Records for this exercise
╭──
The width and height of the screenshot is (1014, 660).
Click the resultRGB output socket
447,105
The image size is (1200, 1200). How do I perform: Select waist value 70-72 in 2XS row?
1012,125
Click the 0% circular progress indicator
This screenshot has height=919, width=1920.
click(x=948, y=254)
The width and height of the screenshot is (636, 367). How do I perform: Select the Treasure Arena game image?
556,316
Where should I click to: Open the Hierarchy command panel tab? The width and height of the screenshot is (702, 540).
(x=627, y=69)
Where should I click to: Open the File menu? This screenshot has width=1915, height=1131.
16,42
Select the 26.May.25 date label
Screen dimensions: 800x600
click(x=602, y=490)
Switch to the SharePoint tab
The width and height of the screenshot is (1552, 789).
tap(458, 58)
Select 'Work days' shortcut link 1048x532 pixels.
╰──
About this exercise
The full set of records is to be written out once more, word for word.

Exercise output
The width and height of the screenshot is (1014, 660).
Click the resultRGB output socket
447,105
The image size is (1200, 1200). How do I perform: Select waist value 70-72 in 2XS row?
1012,125
Click the 0% circular progress indicator
This screenshot has height=919, width=1920.
click(x=948, y=254)
The width and height of the screenshot is (636, 367). How do I perform: Select the Treasure Arena game image?
556,316
Where should I click to: Open the Hierarchy command panel tab? The width and height of the screenshot is (702, 540).
(x=627, y=69)
Where should I click to: Open the File menu? This screenshot has width=1915, height=1131.
16,42
Select the 26.May.25 date label
Screen dimensions: 800x600
click(x=602, y=490)
Switch to the SharePoint tab
The width and height of the screenshot is (1552, 789).
tap(458, 58)
Select 'Work days' shortcut link 1048x532 pixels.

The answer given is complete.